ごっとさんのブログ

病気を治すのは薬ではなく自分自身
  
   薬と猫と時々時事

腸内細菌で体重減 ダイエット?

2015-12-12 10:20:33 | 健康・医療
大腸菌が満腹感に影響を及ぼすという話を少し前に書きましたが、今度は肥満に細菌が関与しているという話です。
これはサイエンスの抄録で、私の独断も入っていますので、どの程度信頼できるかはわかりません。

実験にはマウスを使ったのですが、まず生育温度の影響を調べました。通常の21℃の状態から、6℃の低温で飼育すると、10日程度でマウスの体重はかなり減るようです。これは体温の恒常性を保つために、かなりのエネルギーを使いますので当然の結果といえます。ところがこの時腸内細菌のある種の菌が激減していることがわかりました。

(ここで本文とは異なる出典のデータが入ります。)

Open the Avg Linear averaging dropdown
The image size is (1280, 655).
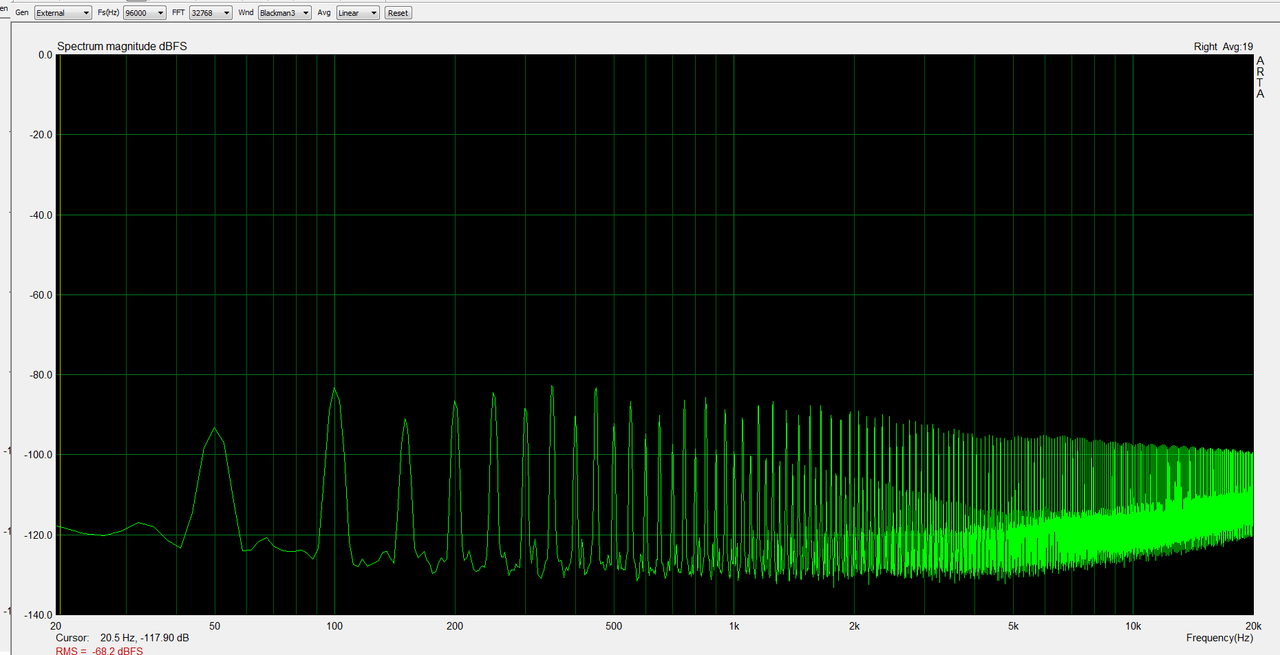[x=358, y=13]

この温度で30日飼育を続けると、体重の減少は止まりましたが、何と腸の長さが伸びてきたというのです。たぶん低温では腸での栄養吸収効率が下がるため、それに適応すると吸収をよくするため、腸が伸びてくるのかもしれません。ここまでは単なる温度の影響を見ているにすぎません。

そこで腸内のすべての細菌を6℃で飼育したマウスから取り出し、通常の21℃で飼育しているマウスに投与してみたのです。そうするとマウスの体重は6℃で飼育したマウスと同様に減少し、しかも腸の長さが伸びてきたというのです。これはややおかしな現象と言えるのかもしれません。腸が伸びてくるのであれば、吸収は良くなるので体重は増加しそうですが、6℃で飼育を始めたときと同様に減っていったわけです。

これを説明するために、腸の長さや体重は腸内細菌によって制御されているという仮説を立てたようです。一方6℃にすると激減した細菌がいましたので、この菌のみを21℃で飼育しているマウスの腸内に移植してみました。筆者はこの菌に注目しているようですが、結果は移植されたマウスの腸は短くなり、それに伴って体重も減少し、血糖値も低下しというのです。単にこの菌は6℃という温度環境では、生育が難しいから減少すると思われましたが、そうではなくこの菌の作用が腸を短くして、血糖値を下げ体重を減らす役割を持っていたため、体重減少になるような環境では排除されてしまったというのです。

この実験のように30日という短期間で腸が長くなったり、短くなったりするのは不思議な気がしますが、代謝の速いマウスでは起こるのかもしれません。可能性として、この細菌アッケアマンシアという名前ですが、これを腸内に移植してやれば、血糖値の低下と体重減少が起き、ダイエットになるのではと言っています。これはあくまでマウスでのことですが、人間の腸内細菌も調べてみれば、同じような菌がいるのかもしれません。

前回の満腹感や今回の実験のように、腸内細菌はただ共存しているだけではなく、宿主側にも色々影響を及ぼしているのかもしれません。